**Problem to solve**
Go through the material and copy each line that includes "sliders".

**Data extracts**
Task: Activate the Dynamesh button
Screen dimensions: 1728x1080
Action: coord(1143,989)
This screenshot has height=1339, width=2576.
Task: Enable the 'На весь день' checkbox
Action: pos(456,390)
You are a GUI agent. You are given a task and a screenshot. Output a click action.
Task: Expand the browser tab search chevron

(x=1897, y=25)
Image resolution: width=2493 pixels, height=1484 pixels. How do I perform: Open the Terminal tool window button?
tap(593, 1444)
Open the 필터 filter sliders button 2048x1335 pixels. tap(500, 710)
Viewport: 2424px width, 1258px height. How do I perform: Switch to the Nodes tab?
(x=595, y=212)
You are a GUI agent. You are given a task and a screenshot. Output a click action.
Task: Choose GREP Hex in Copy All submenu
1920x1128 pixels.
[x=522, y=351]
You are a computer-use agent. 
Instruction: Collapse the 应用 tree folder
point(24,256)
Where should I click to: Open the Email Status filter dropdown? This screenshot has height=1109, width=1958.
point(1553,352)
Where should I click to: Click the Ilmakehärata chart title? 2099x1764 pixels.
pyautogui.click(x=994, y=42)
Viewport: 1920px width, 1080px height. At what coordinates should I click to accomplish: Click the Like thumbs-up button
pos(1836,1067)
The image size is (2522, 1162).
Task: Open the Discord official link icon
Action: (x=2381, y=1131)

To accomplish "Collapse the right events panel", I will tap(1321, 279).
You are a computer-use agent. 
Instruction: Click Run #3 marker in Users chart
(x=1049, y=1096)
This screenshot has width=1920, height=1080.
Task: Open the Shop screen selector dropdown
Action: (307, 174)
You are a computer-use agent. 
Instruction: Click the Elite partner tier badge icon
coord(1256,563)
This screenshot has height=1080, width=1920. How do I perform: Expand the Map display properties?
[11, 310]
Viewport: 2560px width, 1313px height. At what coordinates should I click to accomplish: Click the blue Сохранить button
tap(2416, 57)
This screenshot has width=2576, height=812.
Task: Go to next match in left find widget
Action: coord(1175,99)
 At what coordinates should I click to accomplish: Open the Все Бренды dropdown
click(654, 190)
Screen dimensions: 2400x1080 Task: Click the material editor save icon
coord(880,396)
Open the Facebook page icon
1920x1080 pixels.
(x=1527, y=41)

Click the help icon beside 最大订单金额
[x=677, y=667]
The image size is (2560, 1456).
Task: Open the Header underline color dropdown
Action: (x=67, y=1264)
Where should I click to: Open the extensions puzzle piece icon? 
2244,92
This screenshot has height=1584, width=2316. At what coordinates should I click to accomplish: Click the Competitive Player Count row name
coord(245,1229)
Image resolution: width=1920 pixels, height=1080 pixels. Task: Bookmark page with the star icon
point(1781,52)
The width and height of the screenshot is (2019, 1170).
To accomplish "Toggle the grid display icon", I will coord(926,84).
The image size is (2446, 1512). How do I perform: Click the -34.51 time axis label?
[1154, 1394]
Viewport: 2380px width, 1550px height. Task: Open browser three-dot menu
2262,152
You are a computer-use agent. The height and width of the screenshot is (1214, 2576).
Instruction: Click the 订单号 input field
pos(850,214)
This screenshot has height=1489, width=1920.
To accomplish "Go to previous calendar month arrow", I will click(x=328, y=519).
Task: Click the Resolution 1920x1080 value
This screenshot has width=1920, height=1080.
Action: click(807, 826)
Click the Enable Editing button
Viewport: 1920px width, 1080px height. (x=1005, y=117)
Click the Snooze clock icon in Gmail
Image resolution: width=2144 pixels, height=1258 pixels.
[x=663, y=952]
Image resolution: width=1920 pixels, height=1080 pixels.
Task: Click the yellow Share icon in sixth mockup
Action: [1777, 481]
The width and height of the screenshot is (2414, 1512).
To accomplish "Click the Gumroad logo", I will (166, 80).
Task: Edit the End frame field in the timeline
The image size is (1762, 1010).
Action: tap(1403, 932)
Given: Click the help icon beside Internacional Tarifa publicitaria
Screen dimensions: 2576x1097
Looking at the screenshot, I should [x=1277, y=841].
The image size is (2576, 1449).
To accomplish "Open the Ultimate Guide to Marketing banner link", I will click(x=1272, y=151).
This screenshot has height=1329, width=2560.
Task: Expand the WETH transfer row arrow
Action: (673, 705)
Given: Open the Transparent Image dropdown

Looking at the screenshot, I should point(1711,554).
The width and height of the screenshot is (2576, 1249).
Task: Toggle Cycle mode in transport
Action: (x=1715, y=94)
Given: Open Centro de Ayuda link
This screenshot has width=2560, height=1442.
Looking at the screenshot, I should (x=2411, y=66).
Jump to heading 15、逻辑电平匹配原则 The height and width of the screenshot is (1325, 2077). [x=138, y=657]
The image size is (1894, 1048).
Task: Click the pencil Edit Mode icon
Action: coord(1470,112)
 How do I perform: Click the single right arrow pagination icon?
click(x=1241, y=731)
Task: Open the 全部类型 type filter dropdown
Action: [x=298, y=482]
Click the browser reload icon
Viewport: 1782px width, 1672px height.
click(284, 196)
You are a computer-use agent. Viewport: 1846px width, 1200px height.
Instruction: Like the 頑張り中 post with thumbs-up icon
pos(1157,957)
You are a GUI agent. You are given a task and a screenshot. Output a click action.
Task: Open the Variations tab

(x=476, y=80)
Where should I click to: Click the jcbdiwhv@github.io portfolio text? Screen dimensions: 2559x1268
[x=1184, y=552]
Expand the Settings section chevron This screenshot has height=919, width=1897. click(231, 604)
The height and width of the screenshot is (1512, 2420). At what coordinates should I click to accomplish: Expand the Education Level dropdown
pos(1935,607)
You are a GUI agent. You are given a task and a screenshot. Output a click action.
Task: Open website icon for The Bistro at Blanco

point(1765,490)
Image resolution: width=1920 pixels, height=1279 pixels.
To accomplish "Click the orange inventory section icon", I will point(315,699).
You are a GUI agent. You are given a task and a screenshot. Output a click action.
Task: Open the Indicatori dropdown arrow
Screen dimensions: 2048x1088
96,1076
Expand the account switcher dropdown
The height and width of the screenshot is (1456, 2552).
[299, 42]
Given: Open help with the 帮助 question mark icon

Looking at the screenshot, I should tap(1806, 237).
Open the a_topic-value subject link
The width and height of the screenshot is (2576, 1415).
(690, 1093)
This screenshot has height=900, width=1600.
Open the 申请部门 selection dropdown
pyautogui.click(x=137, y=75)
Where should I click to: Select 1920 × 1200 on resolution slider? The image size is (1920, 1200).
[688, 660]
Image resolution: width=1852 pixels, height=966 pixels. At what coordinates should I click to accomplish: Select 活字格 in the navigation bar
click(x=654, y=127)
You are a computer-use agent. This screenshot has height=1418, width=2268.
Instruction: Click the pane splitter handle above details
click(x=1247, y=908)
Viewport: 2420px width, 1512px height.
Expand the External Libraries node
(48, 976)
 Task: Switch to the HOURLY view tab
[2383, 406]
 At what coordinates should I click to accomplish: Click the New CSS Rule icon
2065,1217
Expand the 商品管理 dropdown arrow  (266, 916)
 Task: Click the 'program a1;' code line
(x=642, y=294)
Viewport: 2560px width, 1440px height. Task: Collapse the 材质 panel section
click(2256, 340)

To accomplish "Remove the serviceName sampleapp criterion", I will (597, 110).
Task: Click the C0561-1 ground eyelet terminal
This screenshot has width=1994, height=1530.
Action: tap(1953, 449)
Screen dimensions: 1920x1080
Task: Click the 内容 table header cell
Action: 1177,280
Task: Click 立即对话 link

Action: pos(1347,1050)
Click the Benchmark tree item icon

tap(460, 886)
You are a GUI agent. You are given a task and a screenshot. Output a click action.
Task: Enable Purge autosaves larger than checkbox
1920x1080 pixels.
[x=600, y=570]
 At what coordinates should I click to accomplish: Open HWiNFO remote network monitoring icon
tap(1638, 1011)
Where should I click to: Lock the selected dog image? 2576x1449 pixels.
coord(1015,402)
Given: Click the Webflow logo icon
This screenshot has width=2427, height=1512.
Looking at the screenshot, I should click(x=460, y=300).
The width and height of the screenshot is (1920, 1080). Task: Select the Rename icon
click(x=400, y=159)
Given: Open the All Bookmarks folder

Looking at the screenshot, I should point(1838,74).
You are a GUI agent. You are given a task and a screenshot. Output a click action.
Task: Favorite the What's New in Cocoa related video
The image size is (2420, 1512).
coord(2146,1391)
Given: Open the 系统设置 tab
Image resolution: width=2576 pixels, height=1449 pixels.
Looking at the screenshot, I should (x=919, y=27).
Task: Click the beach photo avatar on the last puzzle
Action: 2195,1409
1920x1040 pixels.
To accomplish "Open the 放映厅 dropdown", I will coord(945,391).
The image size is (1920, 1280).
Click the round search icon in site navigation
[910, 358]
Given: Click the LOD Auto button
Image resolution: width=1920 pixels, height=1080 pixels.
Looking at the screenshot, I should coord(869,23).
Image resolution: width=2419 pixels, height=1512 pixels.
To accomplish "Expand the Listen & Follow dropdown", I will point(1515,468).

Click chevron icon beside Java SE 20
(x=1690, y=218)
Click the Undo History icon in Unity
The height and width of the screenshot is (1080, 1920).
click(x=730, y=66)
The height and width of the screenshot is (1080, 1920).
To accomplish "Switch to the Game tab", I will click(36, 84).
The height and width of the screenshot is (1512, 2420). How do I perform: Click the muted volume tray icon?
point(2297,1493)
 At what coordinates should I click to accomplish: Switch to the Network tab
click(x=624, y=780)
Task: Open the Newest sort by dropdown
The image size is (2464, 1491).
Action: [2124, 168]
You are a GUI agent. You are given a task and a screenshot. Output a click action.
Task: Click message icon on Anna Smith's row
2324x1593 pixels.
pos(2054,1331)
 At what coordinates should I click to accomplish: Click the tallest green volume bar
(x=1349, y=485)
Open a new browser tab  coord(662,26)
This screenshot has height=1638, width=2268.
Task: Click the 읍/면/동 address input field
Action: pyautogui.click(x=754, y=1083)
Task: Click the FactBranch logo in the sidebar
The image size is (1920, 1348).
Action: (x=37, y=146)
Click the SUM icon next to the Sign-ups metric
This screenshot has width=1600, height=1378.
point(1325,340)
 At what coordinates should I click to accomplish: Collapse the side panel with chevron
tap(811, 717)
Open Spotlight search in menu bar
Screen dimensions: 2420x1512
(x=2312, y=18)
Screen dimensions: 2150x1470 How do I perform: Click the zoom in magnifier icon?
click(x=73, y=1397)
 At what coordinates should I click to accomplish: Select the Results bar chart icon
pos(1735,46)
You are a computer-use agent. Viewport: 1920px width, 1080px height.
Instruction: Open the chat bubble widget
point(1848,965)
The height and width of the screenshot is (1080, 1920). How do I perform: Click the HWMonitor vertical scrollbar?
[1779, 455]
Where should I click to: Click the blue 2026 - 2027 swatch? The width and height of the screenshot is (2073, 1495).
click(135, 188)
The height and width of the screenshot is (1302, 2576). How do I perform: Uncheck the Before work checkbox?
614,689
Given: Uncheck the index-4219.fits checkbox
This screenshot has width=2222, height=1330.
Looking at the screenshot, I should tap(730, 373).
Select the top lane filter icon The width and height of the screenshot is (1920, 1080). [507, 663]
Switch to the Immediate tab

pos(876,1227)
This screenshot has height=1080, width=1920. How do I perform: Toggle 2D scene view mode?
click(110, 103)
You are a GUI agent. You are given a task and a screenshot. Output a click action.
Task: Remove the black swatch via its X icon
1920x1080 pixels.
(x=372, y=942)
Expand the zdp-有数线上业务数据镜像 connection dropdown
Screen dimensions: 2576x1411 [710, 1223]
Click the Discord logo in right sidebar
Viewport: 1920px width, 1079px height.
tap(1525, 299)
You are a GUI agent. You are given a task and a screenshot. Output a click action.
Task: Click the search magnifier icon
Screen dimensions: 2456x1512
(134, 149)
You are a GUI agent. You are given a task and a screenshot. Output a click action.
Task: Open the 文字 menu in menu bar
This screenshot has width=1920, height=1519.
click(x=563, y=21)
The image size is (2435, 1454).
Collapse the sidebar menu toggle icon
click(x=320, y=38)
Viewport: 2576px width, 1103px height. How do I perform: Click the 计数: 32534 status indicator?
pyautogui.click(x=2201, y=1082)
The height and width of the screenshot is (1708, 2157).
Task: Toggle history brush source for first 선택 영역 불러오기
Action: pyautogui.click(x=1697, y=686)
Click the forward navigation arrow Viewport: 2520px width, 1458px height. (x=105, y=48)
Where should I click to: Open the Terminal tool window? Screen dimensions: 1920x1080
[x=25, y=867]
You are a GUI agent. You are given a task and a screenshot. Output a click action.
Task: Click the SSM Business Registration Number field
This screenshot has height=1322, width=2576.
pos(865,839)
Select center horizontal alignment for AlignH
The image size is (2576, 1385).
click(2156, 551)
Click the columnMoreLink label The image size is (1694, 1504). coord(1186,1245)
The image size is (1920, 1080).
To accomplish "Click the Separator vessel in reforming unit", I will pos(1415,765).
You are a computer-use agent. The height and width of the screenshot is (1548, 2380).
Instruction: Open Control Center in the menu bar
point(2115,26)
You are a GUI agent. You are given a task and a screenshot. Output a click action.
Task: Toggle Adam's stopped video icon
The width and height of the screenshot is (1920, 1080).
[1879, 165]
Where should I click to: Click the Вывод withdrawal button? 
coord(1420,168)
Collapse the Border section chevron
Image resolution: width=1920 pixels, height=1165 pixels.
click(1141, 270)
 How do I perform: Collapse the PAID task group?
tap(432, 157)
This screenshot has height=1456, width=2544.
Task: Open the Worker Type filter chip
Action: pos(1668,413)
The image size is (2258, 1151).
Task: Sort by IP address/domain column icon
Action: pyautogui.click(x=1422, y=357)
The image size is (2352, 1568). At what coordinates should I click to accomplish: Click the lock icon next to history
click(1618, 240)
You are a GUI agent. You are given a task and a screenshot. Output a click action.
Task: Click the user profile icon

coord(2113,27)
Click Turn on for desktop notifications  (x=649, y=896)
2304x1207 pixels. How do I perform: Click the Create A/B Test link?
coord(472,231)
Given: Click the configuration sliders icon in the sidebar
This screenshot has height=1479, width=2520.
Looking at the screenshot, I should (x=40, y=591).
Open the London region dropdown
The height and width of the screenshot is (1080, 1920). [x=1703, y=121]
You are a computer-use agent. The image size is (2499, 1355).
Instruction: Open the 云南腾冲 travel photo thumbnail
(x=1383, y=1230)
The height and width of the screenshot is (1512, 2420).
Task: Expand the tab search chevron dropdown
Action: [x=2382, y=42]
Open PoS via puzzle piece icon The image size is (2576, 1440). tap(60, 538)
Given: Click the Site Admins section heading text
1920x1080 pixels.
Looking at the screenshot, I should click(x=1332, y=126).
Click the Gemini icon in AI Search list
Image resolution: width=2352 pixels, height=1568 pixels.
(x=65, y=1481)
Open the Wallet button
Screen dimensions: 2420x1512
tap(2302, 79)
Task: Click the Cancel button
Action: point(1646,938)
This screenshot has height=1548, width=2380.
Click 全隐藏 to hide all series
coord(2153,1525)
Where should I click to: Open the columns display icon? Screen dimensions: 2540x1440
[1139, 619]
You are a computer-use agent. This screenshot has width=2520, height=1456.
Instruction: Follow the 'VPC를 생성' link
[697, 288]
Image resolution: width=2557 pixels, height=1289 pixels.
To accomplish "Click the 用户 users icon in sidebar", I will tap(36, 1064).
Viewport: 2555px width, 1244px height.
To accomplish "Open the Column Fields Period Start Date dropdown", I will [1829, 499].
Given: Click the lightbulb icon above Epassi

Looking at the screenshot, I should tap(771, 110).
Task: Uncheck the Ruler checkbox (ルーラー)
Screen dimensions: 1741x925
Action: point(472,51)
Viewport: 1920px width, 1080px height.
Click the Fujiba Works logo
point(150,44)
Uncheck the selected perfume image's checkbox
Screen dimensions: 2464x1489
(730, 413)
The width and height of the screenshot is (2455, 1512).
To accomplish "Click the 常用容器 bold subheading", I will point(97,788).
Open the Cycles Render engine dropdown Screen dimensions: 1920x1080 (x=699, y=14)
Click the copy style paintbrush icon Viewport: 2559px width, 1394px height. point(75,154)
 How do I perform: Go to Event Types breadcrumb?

**Written response**
Open the 필터 filter sliders button 2048x1335 pixels. tap(500, 710)
Given: Click the configuration sliders icon in the sidebar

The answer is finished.